##### Provided data #####
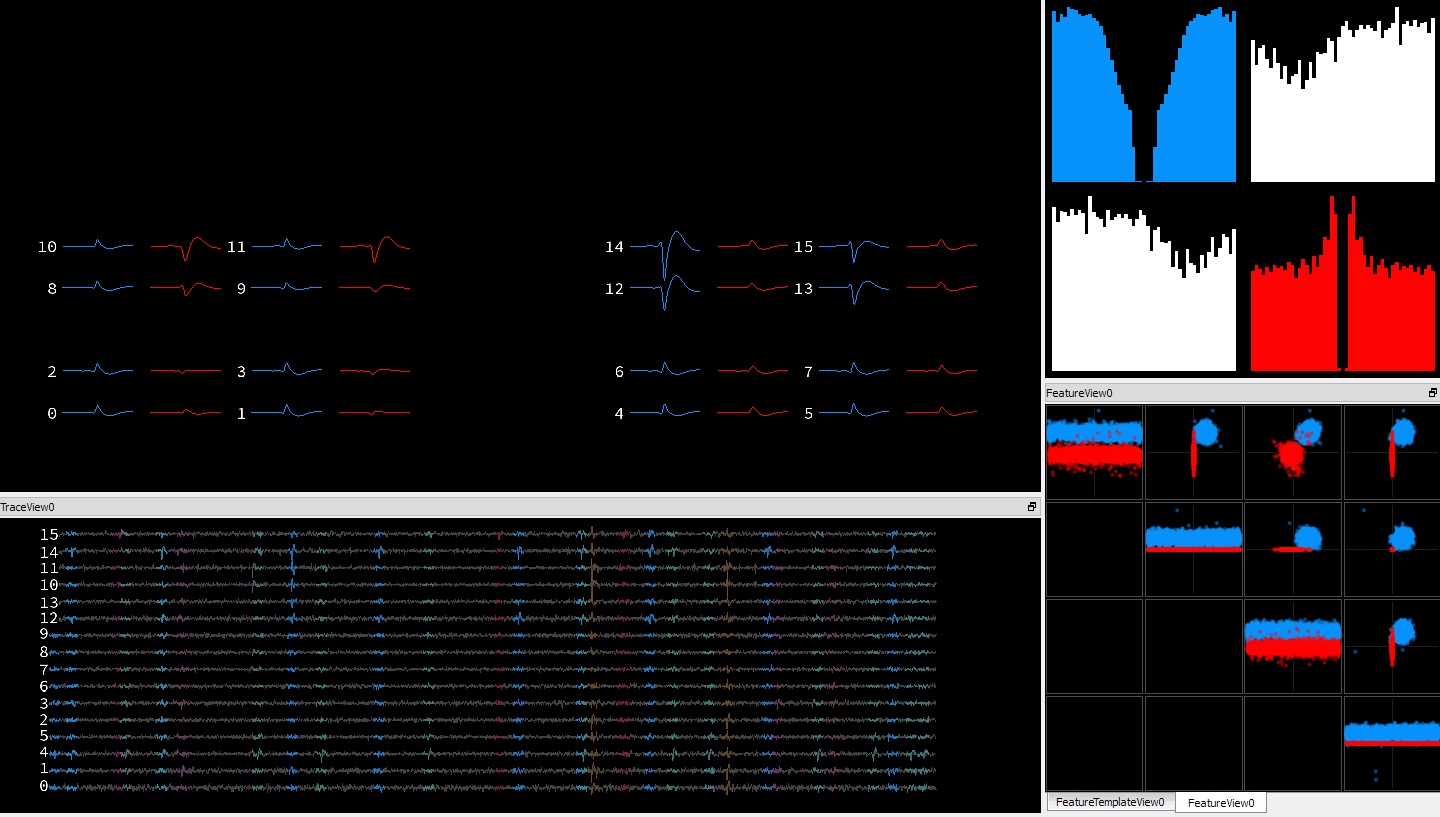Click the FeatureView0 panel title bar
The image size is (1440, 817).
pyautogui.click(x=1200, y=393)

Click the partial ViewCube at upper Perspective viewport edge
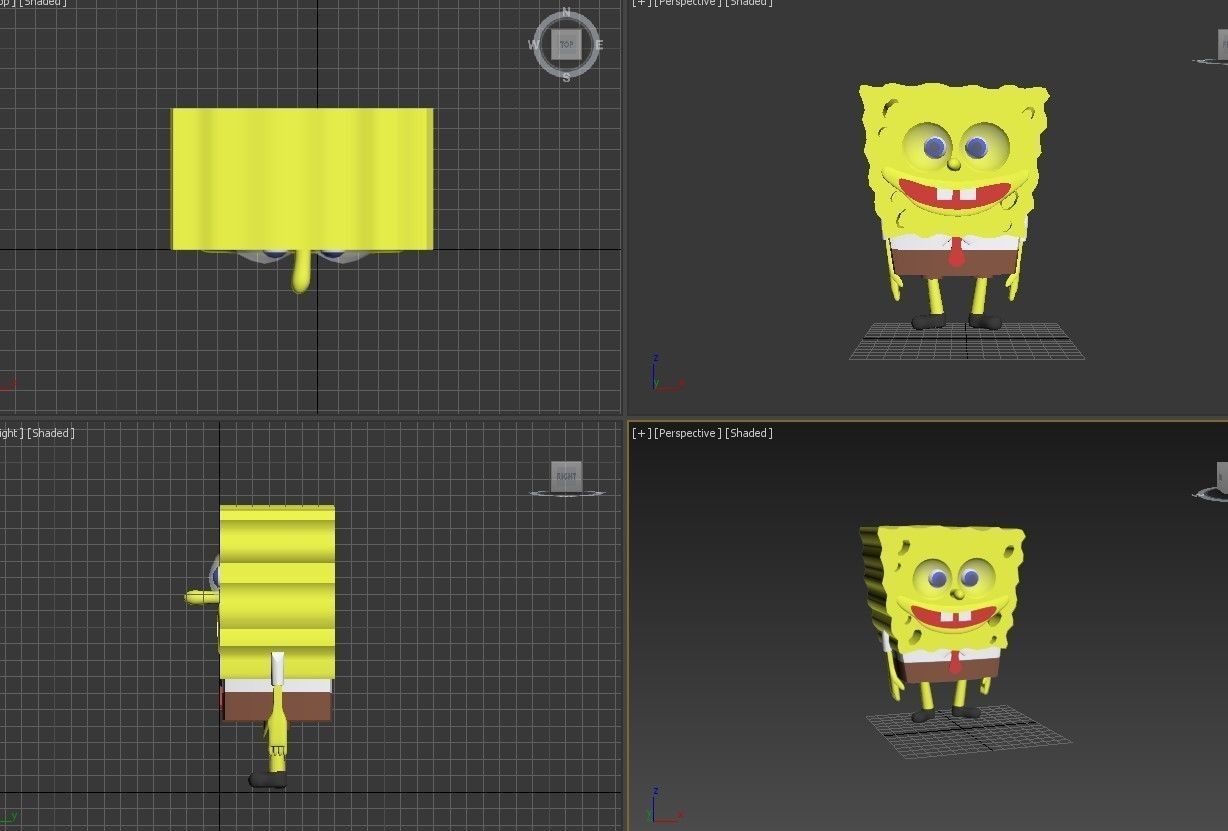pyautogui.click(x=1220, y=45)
#####
» Work to complete
Retype exactly the lines above, starting at the line containing "Click the partial" and ending with the last line, both included; leave out the pictures.

» Result of this exercise
Click the partial ViewCube at upper Perspective viewport edge
pyautogui.click(x=1220, y=45)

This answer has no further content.